## YOUR GOAL
Below are records; extract exactly the lines from the one with "You are a computer-use" through the final line, including both, but drop the pictures.

## MATERIAL PROVIDED
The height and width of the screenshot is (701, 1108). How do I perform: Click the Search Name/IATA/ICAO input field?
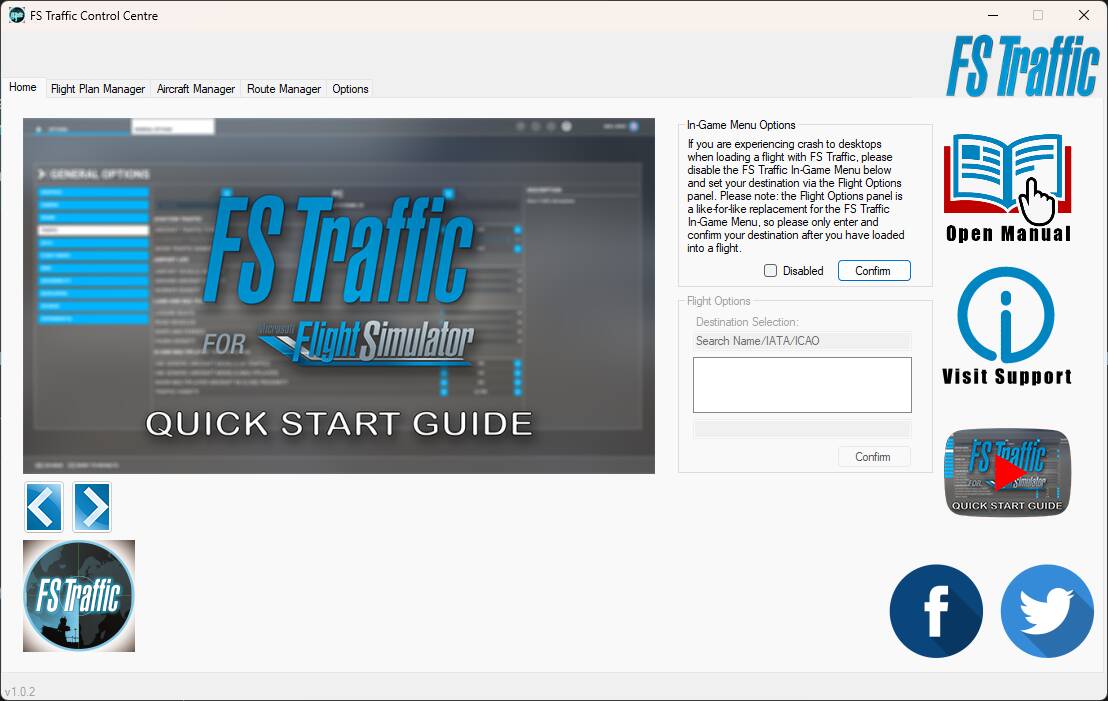[x=802, y=340]
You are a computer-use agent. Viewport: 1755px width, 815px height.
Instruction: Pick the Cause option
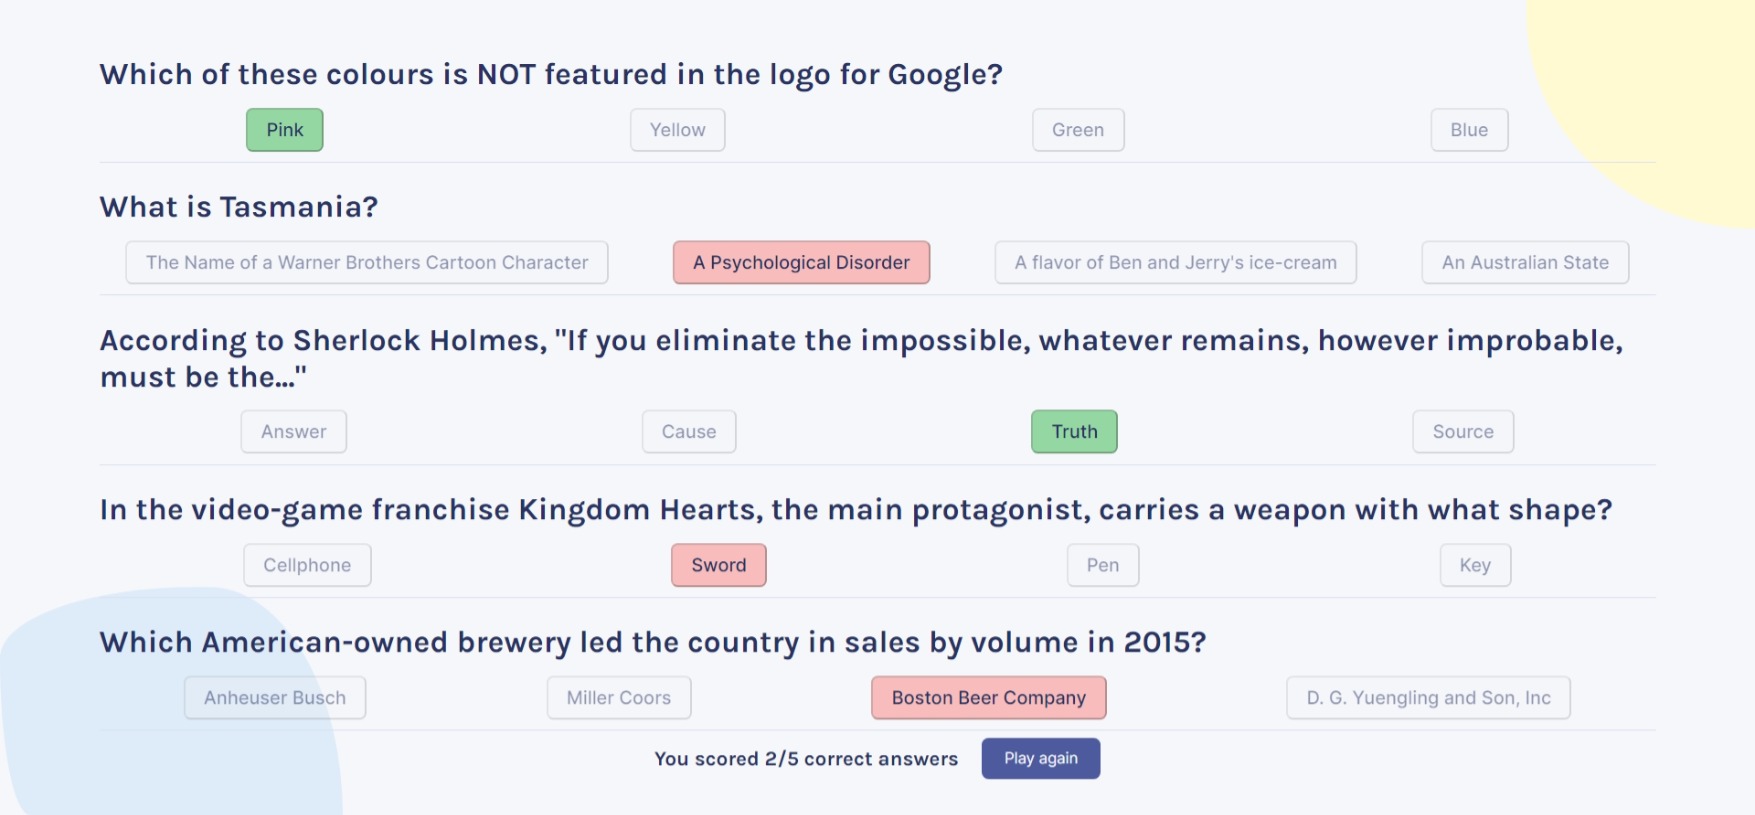(689, 432)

## RESULT FOR THIS TASK
You are a computer-use agent. Viewport: 1755px width, 815px height.
Instruction: Pick the Cause option
(689, 432)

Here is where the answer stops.